Underwater Alternatives To Scuba
There are alternative methods that a person can use to survive and function while underwater, including:
- free-diving - swimming underwater on a single breath of air.
- snorkeling - a form of free-diving where the diver's mouth and nose can remain underwater when breathing, because the diver is able to breathe at the surface through a short tube known as a snorkel.
- surface-supplied diving - originally used in professional diving for long or deep dives where an umbilical line connects the diver with the surface providing breathing gas, and sometimes warm water to heat the diving suit, and usually nowadays voice communications. Some tourist resorts now offer a surface-supplied diving arrangement, trademarked as Snuba, as an introduction to diving for the inexperienced. Using the same type of equipment as scuba diving, the diver breathes from compressed air cylinders, which float on a free floating raft at the surface, allowing the diver only 20–30 feet (6–9 m) of depth to travel.
- Atmospheric diving suit - an armored suit which protects the diver from the surrounding water pressure.
- Liquid breathing - so far, in the real world, liquid breathing for humans is only laboratory experiments, and (one lung at a time) medical treatment. It has possibilities of being used for very deep diving. It is memorably portrayed in the film The Abyss.
- Artificial gills (human) - these are mostly science fiction. In the real world they have to process a massive amount of water to extract enough oxygen to supply an active diver, and processing this much water takes a great deal of energy (possible for cold-blooded fish, but harder for humans with higher metabolic rates). But see Like-A-Fish for an attempt to develop real artificial gills for divers.

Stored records
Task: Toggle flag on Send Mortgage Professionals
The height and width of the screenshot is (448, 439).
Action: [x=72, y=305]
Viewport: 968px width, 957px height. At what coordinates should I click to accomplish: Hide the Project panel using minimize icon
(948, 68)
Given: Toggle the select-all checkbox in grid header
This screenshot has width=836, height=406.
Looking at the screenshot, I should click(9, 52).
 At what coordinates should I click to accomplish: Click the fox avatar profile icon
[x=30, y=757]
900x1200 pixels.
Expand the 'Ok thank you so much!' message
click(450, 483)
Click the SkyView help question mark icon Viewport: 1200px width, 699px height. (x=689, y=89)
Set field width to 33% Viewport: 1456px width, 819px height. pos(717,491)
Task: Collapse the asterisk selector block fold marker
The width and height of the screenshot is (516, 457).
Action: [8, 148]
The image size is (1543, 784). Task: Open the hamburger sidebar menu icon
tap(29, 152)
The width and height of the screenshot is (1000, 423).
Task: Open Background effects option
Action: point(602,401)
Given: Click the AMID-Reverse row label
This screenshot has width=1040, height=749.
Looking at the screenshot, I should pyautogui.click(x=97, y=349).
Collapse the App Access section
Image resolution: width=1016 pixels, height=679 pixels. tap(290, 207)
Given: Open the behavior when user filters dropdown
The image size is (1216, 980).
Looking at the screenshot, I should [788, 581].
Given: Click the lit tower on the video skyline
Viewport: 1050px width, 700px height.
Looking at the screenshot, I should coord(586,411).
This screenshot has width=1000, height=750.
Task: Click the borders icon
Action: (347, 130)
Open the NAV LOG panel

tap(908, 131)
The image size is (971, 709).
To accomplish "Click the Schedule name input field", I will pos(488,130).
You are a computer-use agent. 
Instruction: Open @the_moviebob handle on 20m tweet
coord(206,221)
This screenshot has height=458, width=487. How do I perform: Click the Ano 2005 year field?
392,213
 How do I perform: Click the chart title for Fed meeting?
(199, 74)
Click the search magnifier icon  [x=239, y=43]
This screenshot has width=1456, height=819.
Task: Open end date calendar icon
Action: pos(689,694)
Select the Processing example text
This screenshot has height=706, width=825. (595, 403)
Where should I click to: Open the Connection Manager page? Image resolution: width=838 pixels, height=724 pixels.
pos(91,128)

» **TASKS**:
a) Answer these questions using the text on underwater alternatives to scuba:
(i) What trademarked name does the surface-supplied diving arrangement offered at some tourist resorts carry?
(ii) In which film is liquid breathing memorably portrayed?
(iii) What does an atmospheric diving suit protect the diver from?
b) Reproduce the portion of the text on underwater alternatives to scuba from "- Liquid breathing" to "film The Abyss.".

» **ANSWERS TO THE PROBLEMS**:
a)
(i) Snuba
(ii) The Abyss
(iii) The surrounding water pressure

b)
- Liquid breathing - so far, in the real world, liquid breathing for humans is only laboratory experiments, and (one lung at a time) medical treatment. It has possibilities of being used for very deep diving. It is memorably portrayed in the film The Abyss.